Robert's Perl Tutorial

http://www.sthomas.net/roberts-perl-tutorial.htm


* + -- regexes become line noise

What if we didn't know what the email address was going to be ?

$_='My email address is <webslave@work.com>.';

print "Found it ! :$1:" if /(<.*>)/i;

When you see an if statement like this, read it right to left. The print statement is only executed if code on the right of the expression is true.

We'll discuss this. Firstly, we have the opening parens ( . So everything from ( to ) will be put into $1 if the match is successful. Then the first character of what we are searching for, < . Then we have a dot, or period . . For this regex, we can assume . matches any character at all.

So we are now matching < followed by any character. The * means 0 or more of the previous character. The regex finishes by requiring > .

This is important. Get the basics right and all regex are easy (I read somewhere once). An example best illustrates the point. Slot this regex in instead:

$_='My email address is <webslave@work.com>.';

print "Found it ! :$1:" if /(<*>)/i;

What's happening here ?

The regex starts, logically, at the start of the string. This doesn't mean it starts a 'M', it starts just before M. There is a 'nothing' between the string start and 'M'.

The regex is searching for <* , which is 0 or more < .

The first thing it finds is not < , but the nothing in between the start of the string and the 'M' from 'My email...". Does this match ?

As the regex is looking for "0 or more" < , we can certainly say that there are 0 < at the start of the string. So the match is, so far, successful. We have dealt with <* .

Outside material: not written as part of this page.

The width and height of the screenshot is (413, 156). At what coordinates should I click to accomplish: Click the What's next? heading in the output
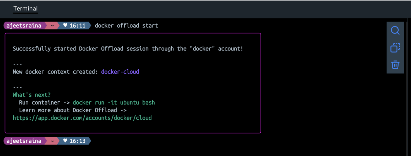pyautogui.click(x=31, y=94)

However, the next item to match is > . Unfortunately, the next item in the string is 'M', from 'My email..". The match fails at this point. Sure, it matched < without any problem, but the complete match has to work.

The only two characters that can match successfully at this point are < or > . The 'point' being that <* has been matched successfully, and we need either > to complete the match or more of < to continue the '0 or more' match denoted by * .

'M' is neither of them, so it fails at this point, when it has matched

Quick clarification - the regex cannot successfully match < , then skip on ahead through the string until it matches > . The characters in the string between < > also need to match the regex, and they don't in this case.

All is not lost. Regexes are hardy little beasts and don't give up easily. An attempt is made to match the regex wherever possible. The regex system keeps trying the match at every possible place in the string, working towards the end.

Let's look at the match when it reaches the 'm' in 'work.com'.

Again, we have here 0 < . So the match works as before. After success on <* the next character is analysed - it is a > , so the match is successful.

But, be warned. The match may be successful but your job is not done. Assuming the objective of was to return the email address within the angle brackets then that regex is a miserable failure. Watch for traps of this nature when regexing.

That's * explained. Just to consolidate, a quick look at:

$_='My email address is <webslave@work.com>.';
print "Match 1 worked :$1:" if /(<*)/i;

$_='<My email address is <webslave@work.com>.';
print "Match 2 worked :$1:" if /(<*)/i;

$_='My email address is <webslave@work.com<<<<>.';
print "Match 3 worked :$1:" if /(<*>)/i;

Match 1 is true. It doesn't return anything, but it is true because there are 0 < at the very start of the string.

Match 2 works. After the 0 < at the start of the string, there is 1 < so the regex can match that too.

Match 3 works. After the failing on the first < , it jumps to the second. After that, there are plenty more to match right up until the required ending.

Glad you followed that. Now, pay even closer attention ! Concentrate fully on the task at hand ! This should be straightforward now:

$_='HTML <I>munging</I> time !.';

/<I>(.*)<\/I>/i;

print "Found it ! $1\n";

Pretty much the same as the above, except the parens are moved so we return what's only inside the tags, not including the tags themselves. Also note how / is escaped like so; \/ otherwise Perl thinks that's the end of the regex.

Now, suppose we change $_ to :

$_='HTML <I>munging</I> time is here <I>again</I> !.';

and run it again. Interesting effect, eh ? This is known as Greedy Matching. What happens is that when Perl finds the initial match, that is <I> it jumps right to the end of the string and works back from there to find a match, so the longest string matches. This is fine unless you want the shortest string. And there is a solution:

/<I>(.*?)<\/I>/i;

Just add a question mark and Perl does stingy matching. No nationalistic jokes. I have Dutch and Scottish friends I don't want to offend.